If the extraction has been rate-limited by the external system and back-off is required, the snap-in must respond to Airdrop with a message with event type EXTRACTION_DATA_DELAY and specifying back-off time with delay attribute (in seconds as an integer).

In both cases, Airdrop starts the snap-in with a message with event type EXTRACTION_DATA_CONTINUE. In case of EXTRACTION_DATA_PROGRESS the restarting is immediate, meanwhile in case of EXTRACTION_DATA_DELAY the restarting is delayed for the given number of seconds.

Once the data extraction is done, the snap-in must respond to Airdrop with a message with event type EXTRACTION_DATA_DONE.

If data extraction failed in any moment of extraction, the snap-in must respond to Airdrop with a message with event type EXTRACTION_DATA_ERROR.

Implementation

Data extraction should be implemented in the data-extraction.ts file.

The snap-in must respond to Airdrop with a message, that signals either success, a delay, progress, or an error.

Success
1await adapter.emit(ExtractorEventType.ExtractionDataDone);
Delay
1await adapter.emit(ExtractorEventType.ExtractionDataDelay, {
2 delay: "30",
3});
Progress
1await adapter.emit(ExtractorEventType.ExtractionDataProgress);
Error
1await adapter.emit(ExtractorEventType.ExtractionDataError, {
2 error: {
3 message: "Failed to extract data.",
4 },
5});
The snap-in must always emit a single message.

Extracting and storing the data

The SDK library includes a repository system for handling extracted items. Each item type, such as users, tasks, or issues, has its own repository. These are defined in the repos array as itemType.

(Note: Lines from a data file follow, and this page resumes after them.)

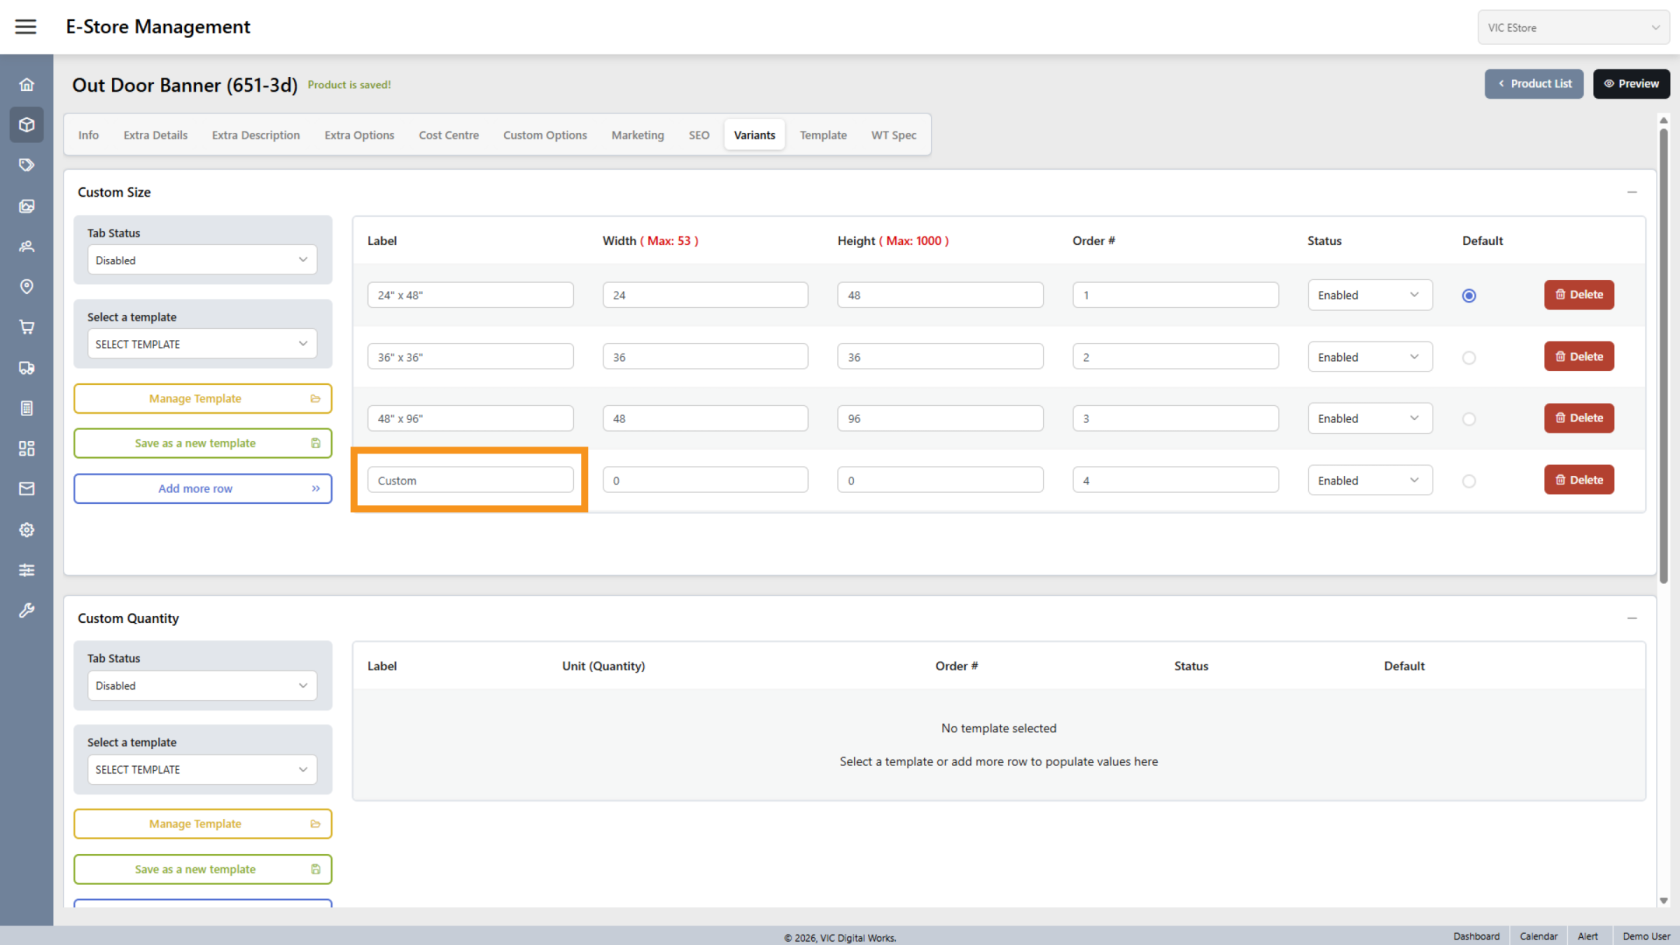Screen dimensions: 1680x945
Task: Click the Width field containing 36
Action: point(705,357)
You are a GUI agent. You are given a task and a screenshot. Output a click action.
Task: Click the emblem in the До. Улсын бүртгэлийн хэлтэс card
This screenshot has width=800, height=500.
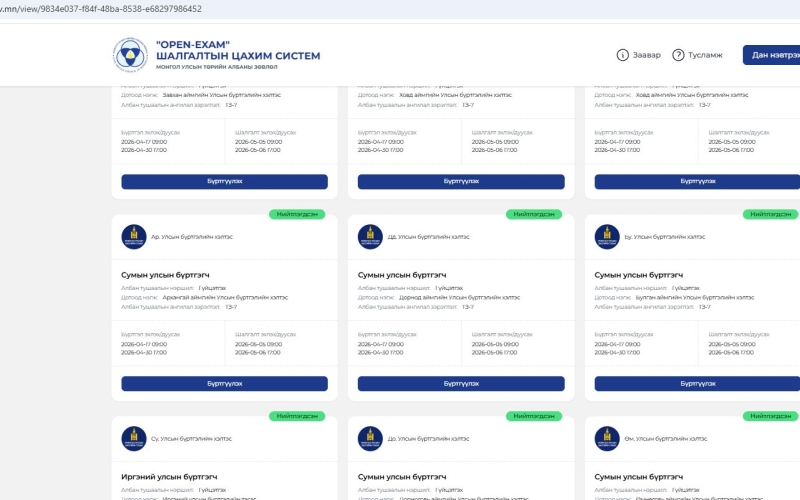[370, 438]
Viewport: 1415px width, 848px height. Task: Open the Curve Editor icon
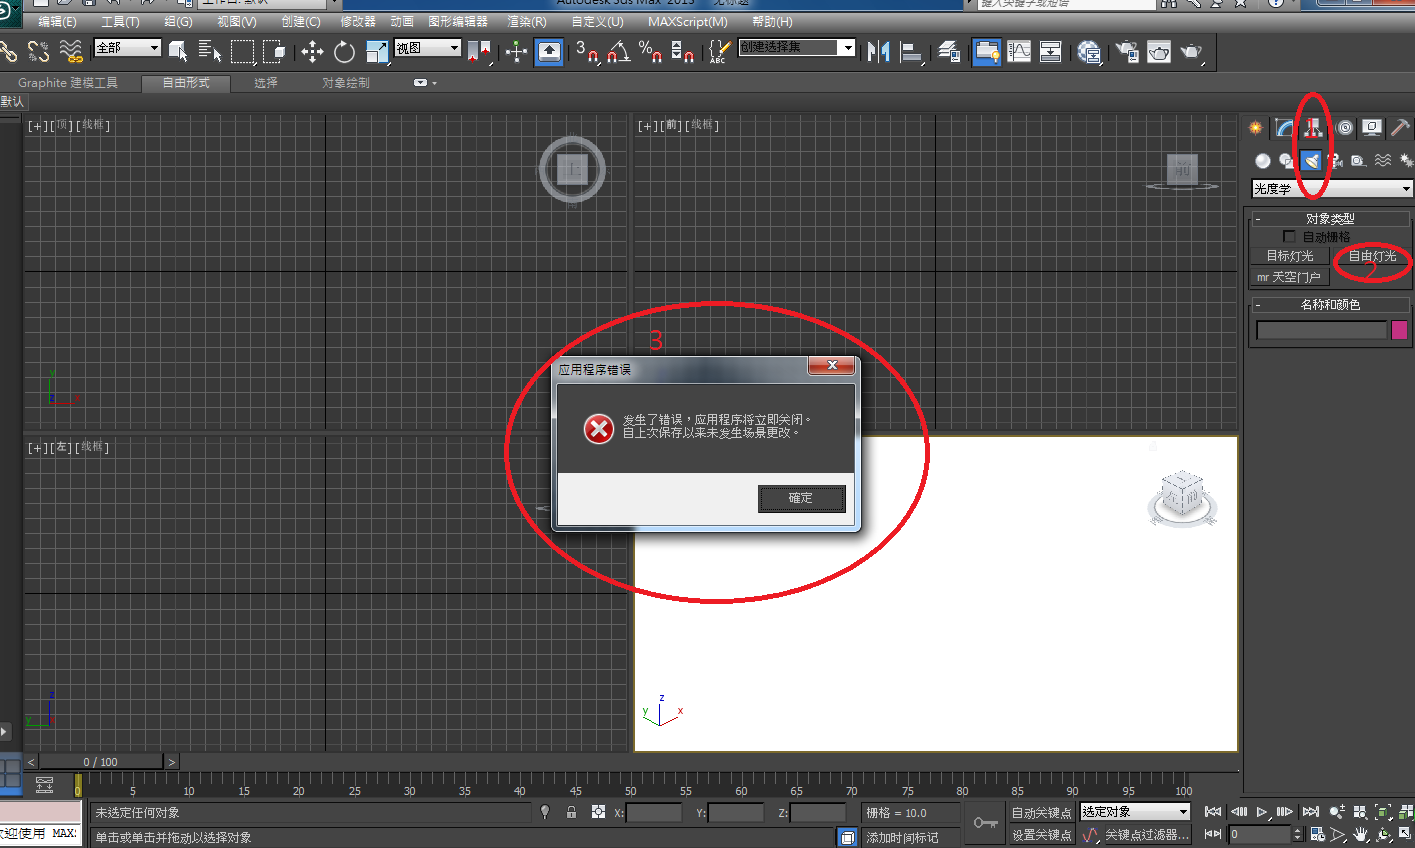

The itemType name should match the record_type specified in the provided metadata.

1const repos = [
2 {
3 itemType: 'todos',
4 },
5 {
6 itemType: 'users',
7 },
8 {
9 itemType: 'attachments',
10 },
11];

The initializeRepos function initializes the repositories and should be the first step when the process begins.

1processTask<ExtractorState>({
2 task: async ({ adapter }) => {
3 adapter.initializeRepos(repos);
4 // ...
5 },
6 onTimeout: async ({ adapter }) => {
7 // ...
8 },
9});

After initialization of repositories using initializeRepos, items should be then retrieved from the external system and stored in the correct repository by calling the push function.

1await adapter.getRepo('users')?.push(items);

Behind the scenes, the SDK library stores items pushed to the repository and uploads them in batches to the Airdrop platform.

Data normalization

Extracted data must be normalized to fit the domain metadata defined in the external-domain-metadata.json file. More details on this process are provided in the Metadata extraction section.

Normalization rules:

  • Null values: All fields without a value should either be omitted or set to null. For example, if an external system provides values such as "", –1 for missing values, those must be set to null.
  • Timestamps: Full-precision timestamps should be formatted as RFC3339 (1972-03-29T22:04:47+01:00), and dates should be just 2020-12-31.
  • References: references must be strings, not numbers or objects.
  • Number fields must be valid JSON numbers (not strings).
  • Multiselect fields must be provided as an array (not CSV).

Extracted items are automatically normalized when pushed to the repo if a normalization function is provided under the normalize key in the repo object.

1const repos = [
2 {
3 itemType: 'todos',
4 normalize: normalizeTodo,
5 },
6 {
7 itemType: 'users',
8 normalize: normalizeUser,
9 },
10 {
11 itemType: 'attachments',
12 normalize: normalizeAttachment,
13 },
14];

For examples of normalization functions, refer to the data-normalization.ts file in the starter template.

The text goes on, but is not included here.